The field of Computer Vision (CV) was born with the single grand goal of complete image understanding: providing a complete semantic interpretation of an input image. What exactly this goal entails is not immediately straightforward, but theoretical hierarchies of visual understanding point towards a top level of full semantics, within which sits the most complex and subjective information humans can detect from visual data. In particular, non-concrete concepts including emotions, social values and ideologies seem to be protagonists of this "high-level" visual semantic understanding.

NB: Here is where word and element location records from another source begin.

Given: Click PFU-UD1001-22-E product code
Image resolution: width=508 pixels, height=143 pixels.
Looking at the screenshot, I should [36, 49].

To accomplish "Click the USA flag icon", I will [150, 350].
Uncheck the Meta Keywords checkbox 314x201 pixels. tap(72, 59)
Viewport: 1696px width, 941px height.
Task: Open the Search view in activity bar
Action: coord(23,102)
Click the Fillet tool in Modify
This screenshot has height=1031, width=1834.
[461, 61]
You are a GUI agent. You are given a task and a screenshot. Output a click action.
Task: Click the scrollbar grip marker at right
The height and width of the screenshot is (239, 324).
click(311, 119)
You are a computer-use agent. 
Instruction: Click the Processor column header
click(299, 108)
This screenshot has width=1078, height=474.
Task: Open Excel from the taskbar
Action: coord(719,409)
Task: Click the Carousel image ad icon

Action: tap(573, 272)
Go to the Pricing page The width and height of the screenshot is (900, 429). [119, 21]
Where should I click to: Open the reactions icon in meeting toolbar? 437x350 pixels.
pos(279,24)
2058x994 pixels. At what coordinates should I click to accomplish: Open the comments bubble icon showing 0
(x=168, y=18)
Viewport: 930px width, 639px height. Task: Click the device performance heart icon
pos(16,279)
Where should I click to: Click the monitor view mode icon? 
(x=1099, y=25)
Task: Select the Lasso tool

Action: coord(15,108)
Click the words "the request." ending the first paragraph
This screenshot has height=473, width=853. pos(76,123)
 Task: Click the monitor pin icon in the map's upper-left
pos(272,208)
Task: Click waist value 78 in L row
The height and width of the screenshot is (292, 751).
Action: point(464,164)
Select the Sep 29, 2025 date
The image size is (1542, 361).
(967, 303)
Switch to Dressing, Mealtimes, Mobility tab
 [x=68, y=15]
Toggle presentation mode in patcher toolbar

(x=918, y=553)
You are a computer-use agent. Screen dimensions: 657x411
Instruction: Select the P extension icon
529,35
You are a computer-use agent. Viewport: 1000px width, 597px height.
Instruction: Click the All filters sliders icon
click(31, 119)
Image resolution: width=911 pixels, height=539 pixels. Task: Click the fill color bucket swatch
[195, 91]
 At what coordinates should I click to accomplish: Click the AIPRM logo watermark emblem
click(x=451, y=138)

While such "abstract concepts" are critical tools for image management and retrieval, their automatic recognition is still a challenge, exactly because they rest at the top of the "semantic pyramid": the well-known semantic gap problem is worsened given their lack of unique perceptual referents, and their reliance on more unspecific features than concrete concepts. Given that there seems to be very scarce explicit work within CV on the task of abstract social concept (ASC) detection, and that many recent works seem to discuss similar non-concrete entities by using different terminology, in this survey we provide a systematic review of CV work that explicitly or implicitly approaches the problem of abstract (specifically social) concept detection from still images. Specifically, this survey performs and provides: (1) A study and clustering of high level visual understanding semantic elements from a multidisciplinary perspective (computer science, visual studies, and cognitive perspectives); (2) A study and clustering of high level visual understanding computer vision tasks dealing with the identified semantic elements, so as to identify current CV work that implicitly deals with AC detection.

翻译：计算机视觉领域自诞生之初便以完全图像理解这一宏大目标为己任：对输入图像提供完整的语义诠释。这一目标的具体内涵并非一目了然，但视觉理解的理论层级指向了完整的语义顶层，其中包含了人类能从视觉数据中感知到的最复杂和最主观的信息。特别是，情感、社会价值观和意识形态等非具体概念，似乎是这种“高层次”视觉语义理解的核心主题。虽然此类“抽象概念”是图像管理和检索的关键工具，但其自动识别仍是一项挑战，恰恰因为它们处于“语义金字塔”的顶端：由于缺乏独特的感知参照物，且相比具体概念更依赖于非特定特征，众所周知的语义鸿沟问题在此更为严重。鉴于计算机视觉领域中关于抽象社会概念检测的明确工作似乎非常稀少，且近期许多研究使用不同术语讨论类似非具体实体，本综述对显式或隐式地处理静态图像中抽象（特别是社会）概念检测问题的计算机视觉工作进行了系统梳理。具体而言，本综述完成并提供了：(1) 从多学科视角（计算机科学、视觉研究与认知视角）对高层次视觉理解语义要素的研究与聚类；(2) 对处理上述已识别语义要素的高层次视觉理解计算机视觉任务的研究与聚类，以明确当前计算机视觉领域中隐式处理抽象概念检测的研究工作。